PROBLEMS:
(A) Reproduce the passage of the Plac Grzybowski café review between "Cafe Na Placu" and "cakes and desserts.", inclusive, replacing "granny" with "grandmother".
(B) Format the lines of the listing between the lines holding "You are a computer-use agent." and "Looking at the screenshot, I should 323,242.", inclusive, as a numbered list, leaving out blank lines and pictures.

SELECTED PASSAGE:
★ ★ ★ ★ ★ ★ ★

I have yet to try the first three, but d. has been working fine for me so far. The perks are multiple, including the fact that all maintenance and renovation is done - and paid for - by somebody else.

So that places like this:


can be turned into something like this. Solely for your viewing pleasure:


(c) gazeta.pl


NICE! Thanks, Warsaw!

The name of this recently refurbished corner of the city is Plac Grzybowski. Surrounded by towering corporate fortresses, it's an earthy enclave, constructed out of wood, granite, trickling water, lots and lots and lots of wildflowers, and benches on rails that can be moved from one end of the square to the other. Get this: you can move furniture around as you like. What else do you need to feel more at home?

This kind of environment fosters growth of little quaint cafes, just as the forest floor fosters the springing up of mushrooms in autumn. And sure enough, as we wandered into this area for the first time in a long while, the first door we stumbled upon was this:


Two cosily worn-out armchairs and the word Cafe above them.. cue myself & my coffee-starved husband!


Cafe Na Placu is the cafe your favourite granny would open if she knew about organic foods and was worldly enough to know of exotic drinks such as cider (strange how little known cider is in a country that counts apples as its most widely grown fruit). They stock the Savanna Dry cider from South Africa that I remember from Holland, which at 15PLN per bottle is an exotic treat... but so worth it!). They also have a few local brews, and a daily selection of cakes and desserts.


Lattes (9PLN) are hearty and frothy, and espresso (8PLN, double 11PLN) is pleasant even on the demanding palate that I have married.

You can sit outside, or pick your favourite chair in the granny lounge. There's plenty of board games to choose from and stacks of magazines, too.

★ ★ ★ ★ ★ ★ ★

MATERIAL SUPPLIED:
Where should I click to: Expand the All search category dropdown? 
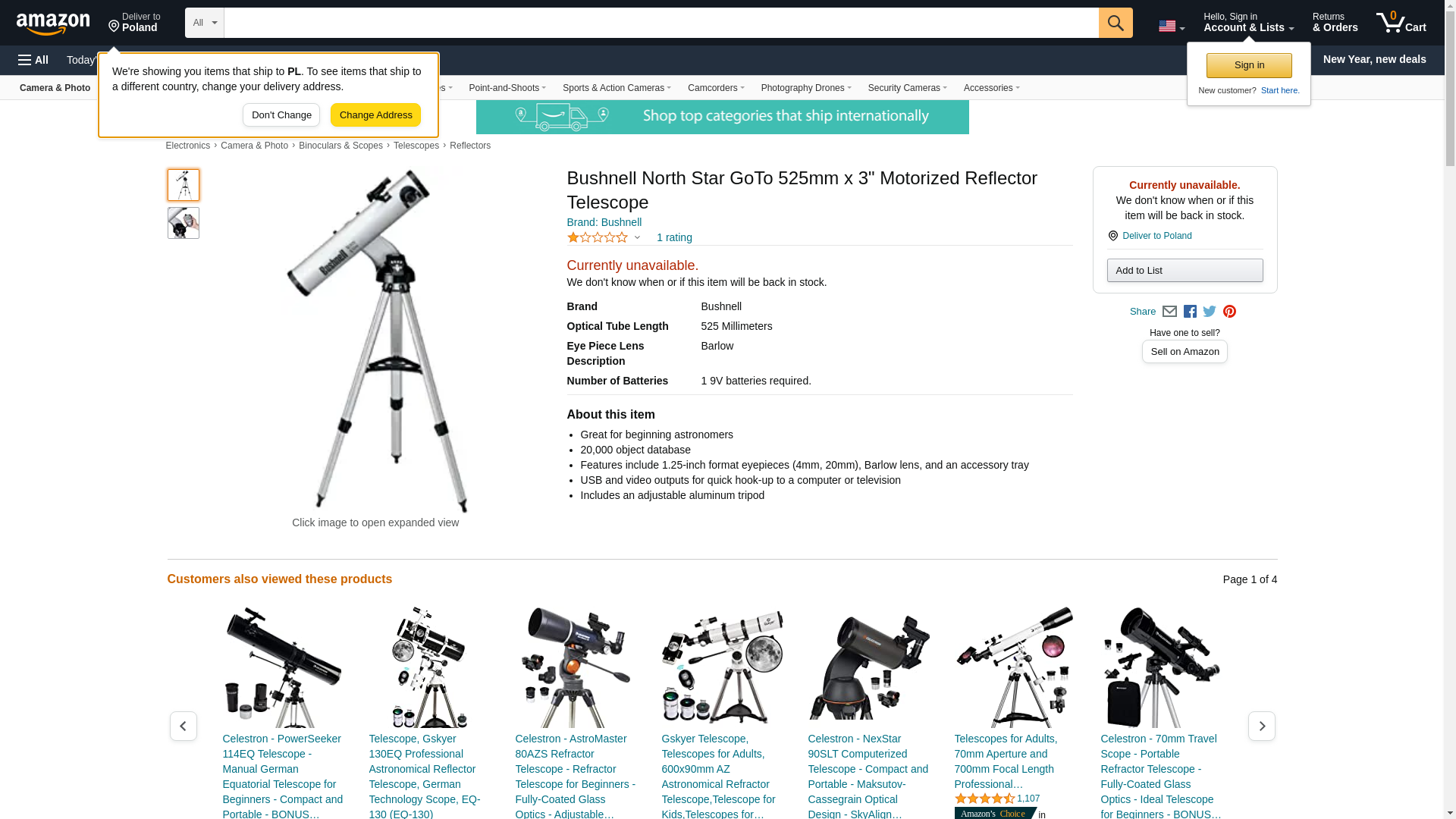205,23
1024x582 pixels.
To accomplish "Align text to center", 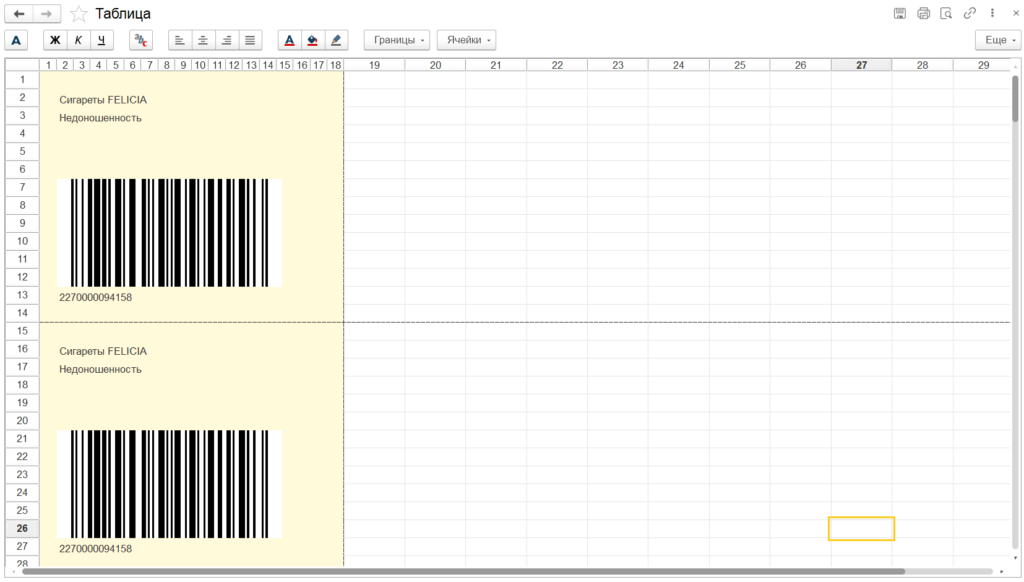I will click(203, 40).
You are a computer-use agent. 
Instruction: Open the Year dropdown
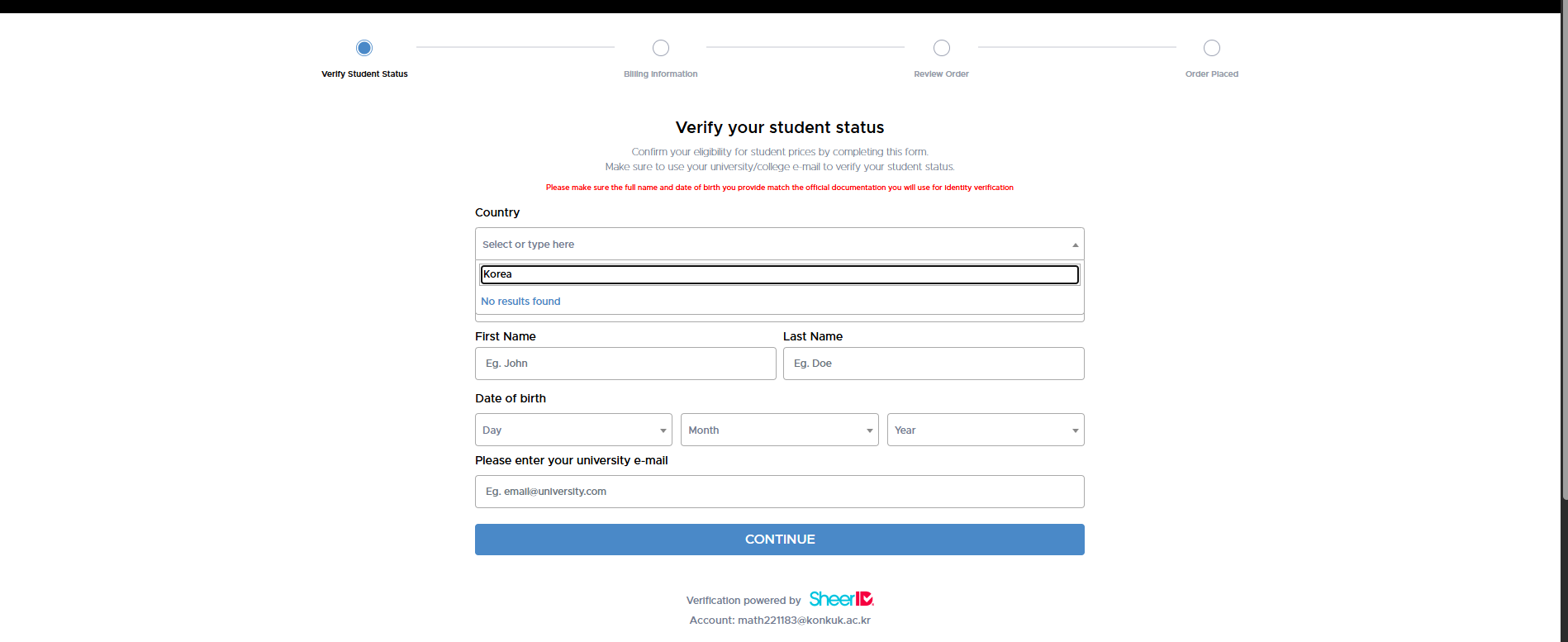(x=986, y=430)
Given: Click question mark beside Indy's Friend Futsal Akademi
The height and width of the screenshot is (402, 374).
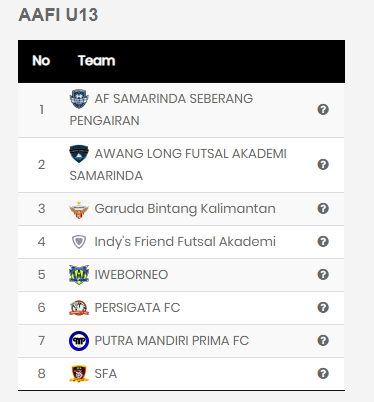Looking at the screenshot, I should 323,242.
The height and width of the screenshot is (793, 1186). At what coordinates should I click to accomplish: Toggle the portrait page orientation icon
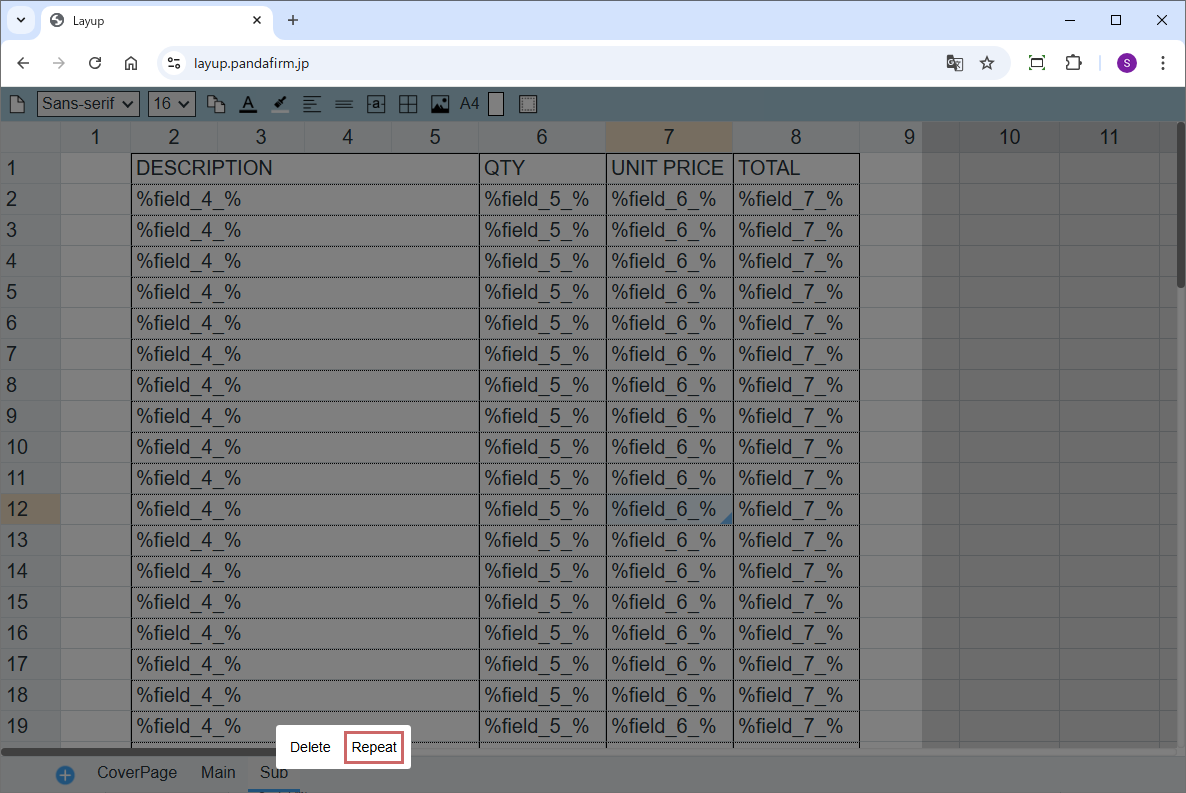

★ ★ ★ ★ ★ ★ ★

EXPECTED ANSWERS:
(A)
Cafe Na Placu is the cafe your favourite grandmother would open if she knew about organic foods and was worldly enough to know of exotic drinks such as cider (strange how little known cider is in a country that counts apples as its most widely grown fruit). They stock the Savanna Dry cider from South Africa that I remember from Holland, which at 15PLN per bottle is an exotic treat... but so worth it!). They also have a few local brews, and a daily selection of cakes and desserts.

(B)
1. You are a computer-use agent. 
2. Instruction: Open the Year dropdown
3. (x=986, y=430)
4. Given: Click question mark beside Indy's Friend Futsal Akademi
5. The height and width of the screenshot is (402, 374).
6. Looking at the screenshot, I should 323,242.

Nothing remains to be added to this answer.